Build and deploy machine learning models that power decision-making in asset evaluation, risk assessment, and project optimization

Design and own data pipelines that ingest, process, and analyze multi-modal datasets including satellite imagery, geospatial data, sensor streams, and third-party reports

Collaborate closely with geologists and investment analysts to translate raw scientific and commercial inputs into structured, predictive outputs

Develop experimental models for reserve estimation, cost forecasting, environmental impact, and other economic or scientific factors

Evaluate the feasibility of custom LLMs, agentic workflows, or reinforcement learning in support of key business goals

Lay the foundations for scalable ML infrastructure and reproducible research frameworks

Qualifications

PhD or MS in Machine Learning, Computer Science, Applied Math, Physics, or related field

3–7 years of experience in applied ML, ideally with exposure to complex unstructured data problems with geospatial analysis, simulation, remote sensing, healthcare data or industrial AI being a plus.
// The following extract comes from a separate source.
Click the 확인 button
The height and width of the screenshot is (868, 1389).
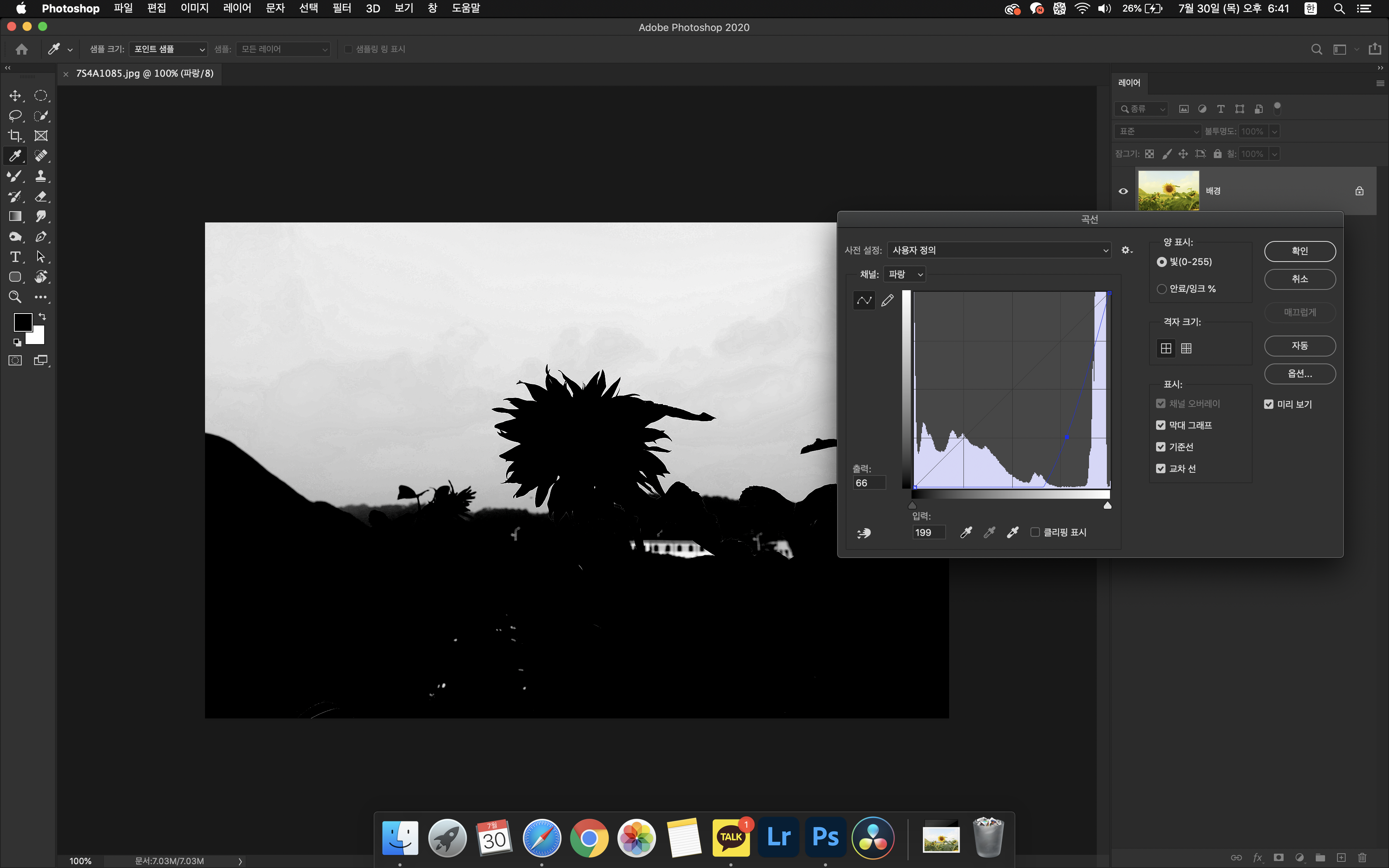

Experience building production-grade models using tools like Python, PyTorch, TensorFlow, XGBoost, or similar

Strong grasp of statistics, probabilistic modeling, and experimental design

Comfort working in ambiguous, fast-moving environments with limited supervision

Interest in natural resources, climate resilience, or emerging markets is a strong plus

Why Join

Be a Co-Founder : This is a rare opportunity to join at inception and build technology that shapes investment outcomes in real-world economies.
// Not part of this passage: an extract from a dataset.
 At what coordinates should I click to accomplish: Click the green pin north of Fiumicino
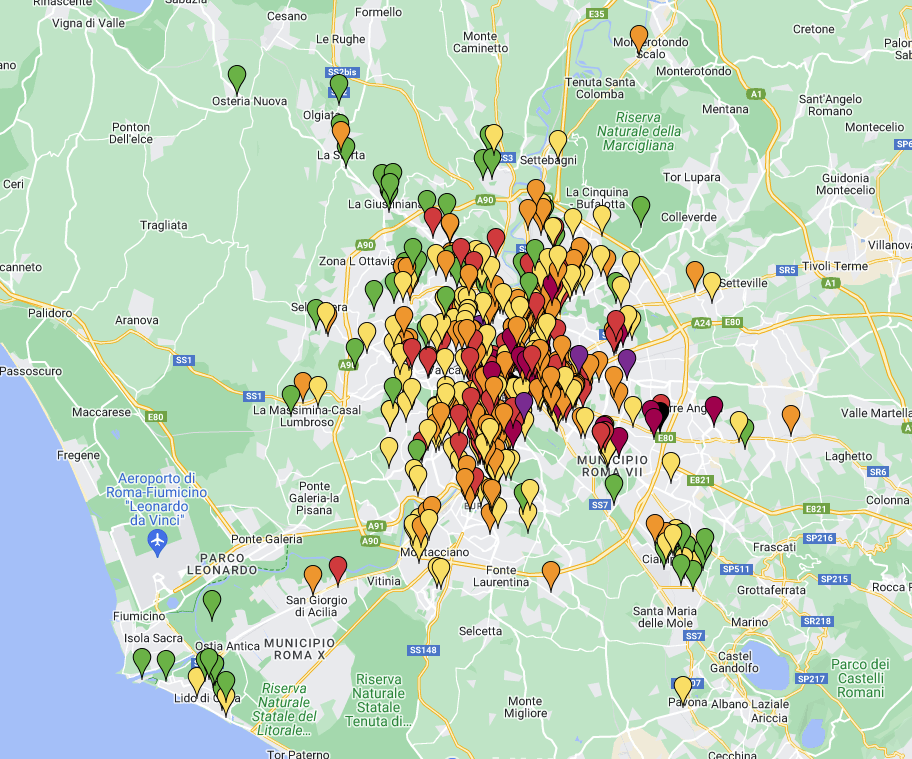coord(212,603)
Incredible Team : You'll work alongside leaders who’ve run high-impact global orgs (World Economic Forum, Saudi PIF) and made billion-dollar discoveries in geology.

True Impact : Your models won't just live in notebooks—they’ll directly influence how capital is allocated to critical infrastructure and emerging economies.

Adventurous Mission : Work between NYC, London, and field sites across LATAM, Africa, and Central Asia, tackling problems no one else is solving.

Ownership:

The team is offering equity in the fund for this particular position.